A winner of the Special Sandy Beaver Award for Excellence in Teaching and of Fellowships from the Office of Service-Learning and the Office of Online Learning at UGA, Dr. Iyengar likes to collaborate with units and departments from all over campus and, most recently, internationally. She has developed experiential, interdisciplinary, and service-learning courses, delivered guest-lectures, or team-taught workshops at the graduate and undergraduate levels with faculty from: the GRU/UGA Medical Partnership in Athens; the College of Public Health; the Health and Medical Journalism Program; the Department of History; the UGA at Oxford Program; UGA's Sustainable Development Program; the College of Education; the UGA Libraries; the State Botanical Gardens; and with local elementary, middle, and adult education classes. In 2019, as part of her multi-year international grant-funded collaboration with Université Paul Valéry Montpellier 3, she took UGA PhD candidates to a middle school in France to work with faculty and students on their performances of Othello for the Montpellier Theatre Festival.

Education:

B.A., M.A. (Cantab.)

M.A. (Shakespeare Institute, U. Birm.)

Ph.D. (Stanford University)

Research Interests:

Dr. Iyengar is at work upon three major projects: a scholarly monograph, “Shakespeare and the Art of the Book,” which interprets as aesthetic and literary interventions in Shakespeare studies the innovations in twentieth- and twenty-first-century “artists’ books” and mass market editions; “Transformative Shakespeares,” an edited collection (with Meg Pearson, U of West Georgia) of creative and critical essays about Shakespearean appropriation; and, for Arden/Bloomsbury's "Shakespeare and Theory" series, "Shakespeare and Adaptation Theory."

Selected Publications:

Dr. Iyengar's most recent book publications are the Open Education Resource and peer-reviewed digital multimedia book Focus on "Henry V," and the co-edited (with the late Christy Desmet and colleague Miriam Jacobson) Routledge Handbook of Shakespeare and Global Appropriation. Her most recent journal article is the co-authored (with Lesley Feracho, Romance Languages) "Hamlet (RSC, 2016) and representations of diasporic blackness."

 

Of note:

Dr. Iyengar has just published (with Nathalie Vienne-Guerrin, UPVM3), a digital, multimedia, Open Educational Resource on the innovative Scalar publishing platform: Focus on "Henry V." The book was peer-reviewed by experts in the field and includes content by both faculty and students. 
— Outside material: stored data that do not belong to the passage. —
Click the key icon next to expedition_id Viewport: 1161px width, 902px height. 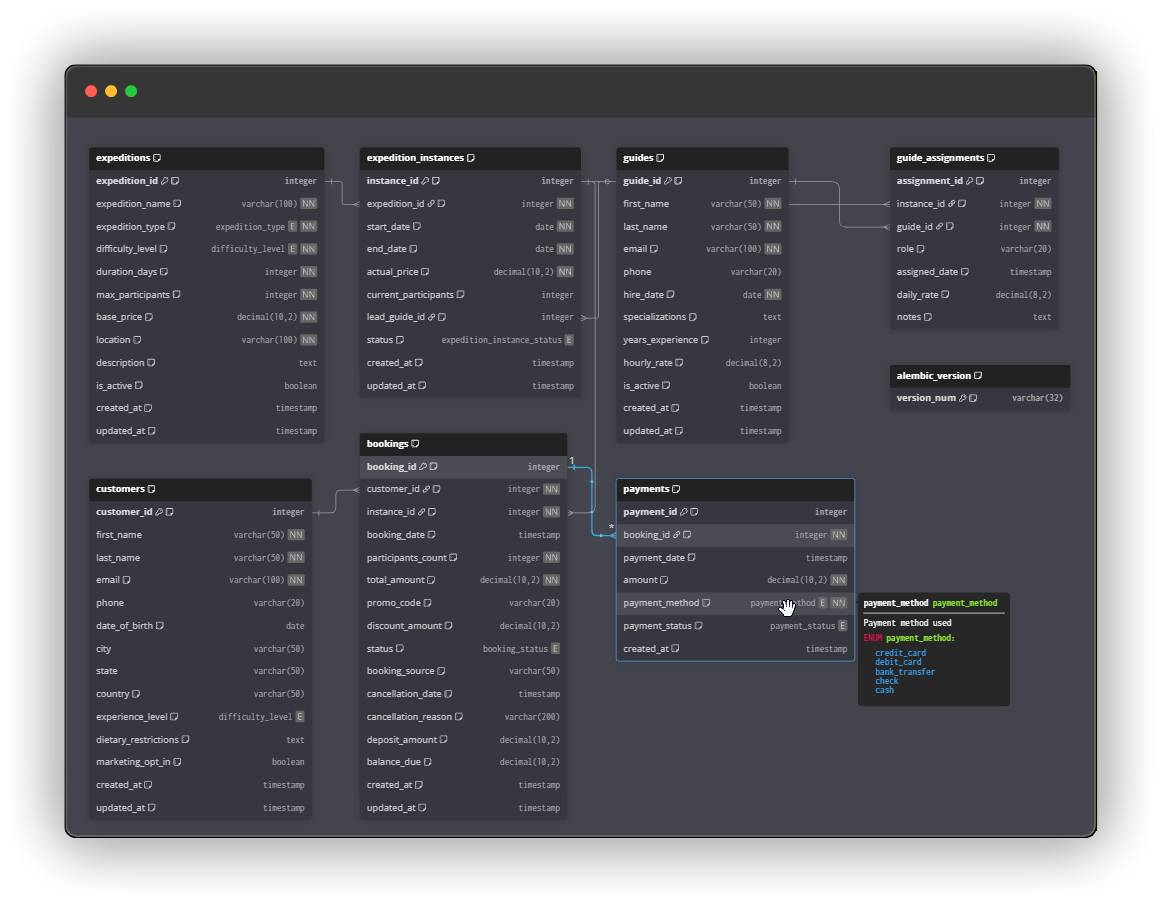point(165,181)
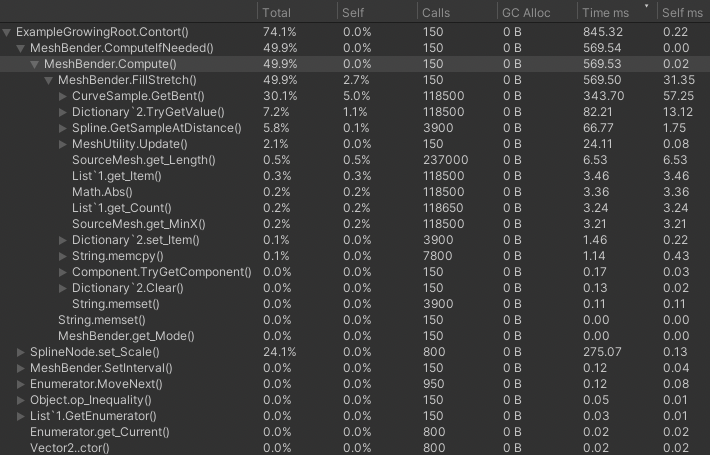This screenshot has width=710, height=455.
Task: Expand the MeshUtility.Update() row arrow
Action: [x=64, y=144]
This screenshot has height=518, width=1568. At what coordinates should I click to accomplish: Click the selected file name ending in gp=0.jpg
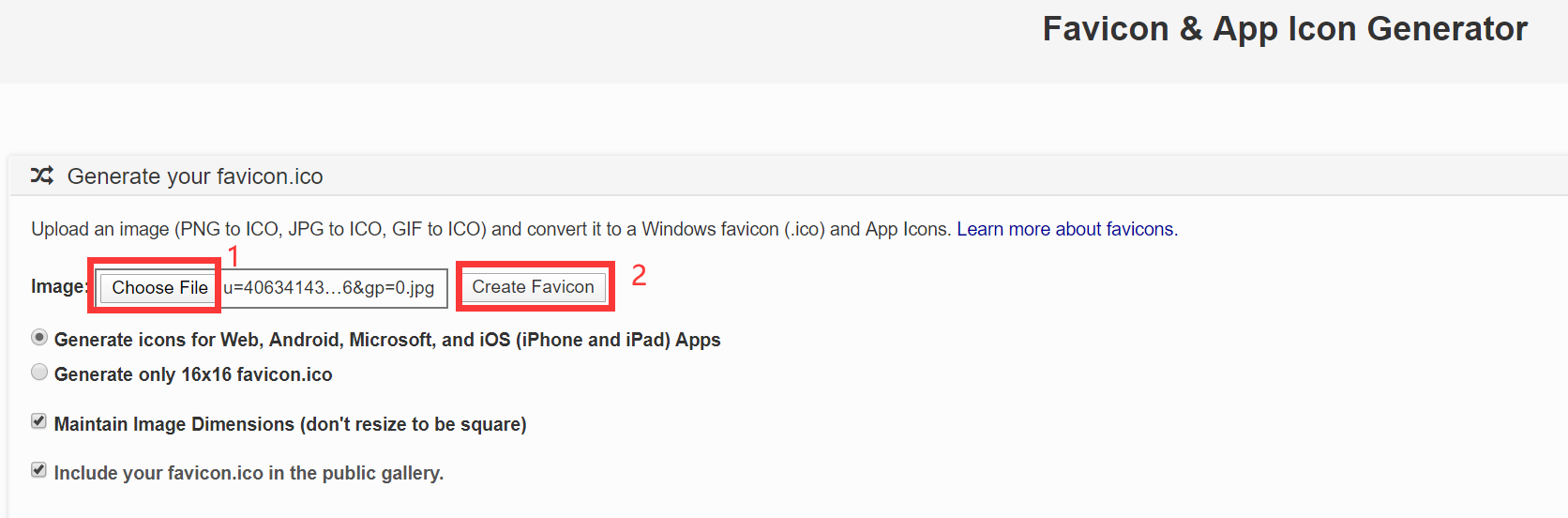click(329, 287)
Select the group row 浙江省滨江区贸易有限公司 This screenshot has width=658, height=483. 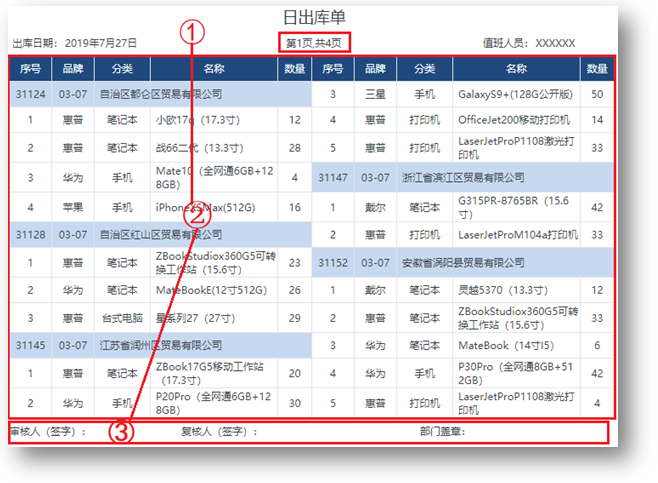pos(464,177)
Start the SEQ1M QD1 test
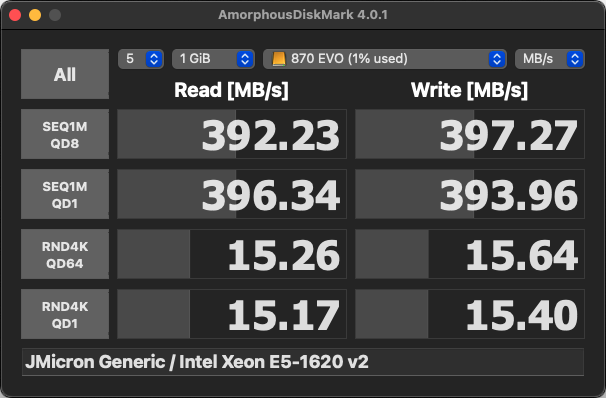 pyautogui.click(x=65, y=194)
In September Dr. Iyengar publishes the co-edited (with the late Christy Desmet and colleague Miriam Jacobson) Routledge Handbook of Shakespeare and Global Appropriation (copyright date 2020). This massive resource includes 39 ground-breaking essays about Shakespeare adaptations worldwide, including discussions of:  trans- and intermedia performances; Shakespearean utopias and dystopias; the ethics of appropriation; Shakespeare and Global justice. It begins with an overview of theories of adaptation and appropriation by Drs. Iyengar and Jacobson.

Grants:

With Professor Nathalie Vienne-Guerrin of the Université Paul-Valéry Montpellier 3 (UPVM3) Dr. Iyengar collaborates on a multi-year cost-sharing international grant, “Scene-Stealing/Ravir la scène,” sponsored by UGA, UPVM3, and the French American Cultural Exchange (FACE) Foundation through the Partner University Fund (administered through the French Embassy).The grant from the Partner University Fund encourages knowledge-exchange and collaboration among faculty and PhD students at UGA and UPVM by subsidizing a series of conference-festivals, symposia, and workshops, including “Balcony Scenes/Scènes de Balcon” ; “Bedchamber Scenes/Scènes de lit”  in April 2017; and workshops and a conference-festival on “Scenes in the Other’s Language/Scènes dans la langue de l’autre” at both institutions. Selected proceedings will appear in the open-access, online, multimedia journal Scene Focus/Arrêt sur Scène, and Year 3's capstone project, a peer-reviewed, digital, multimedia Open Educational Resource Shakespeare's Henry V, will launch officially in September 2019.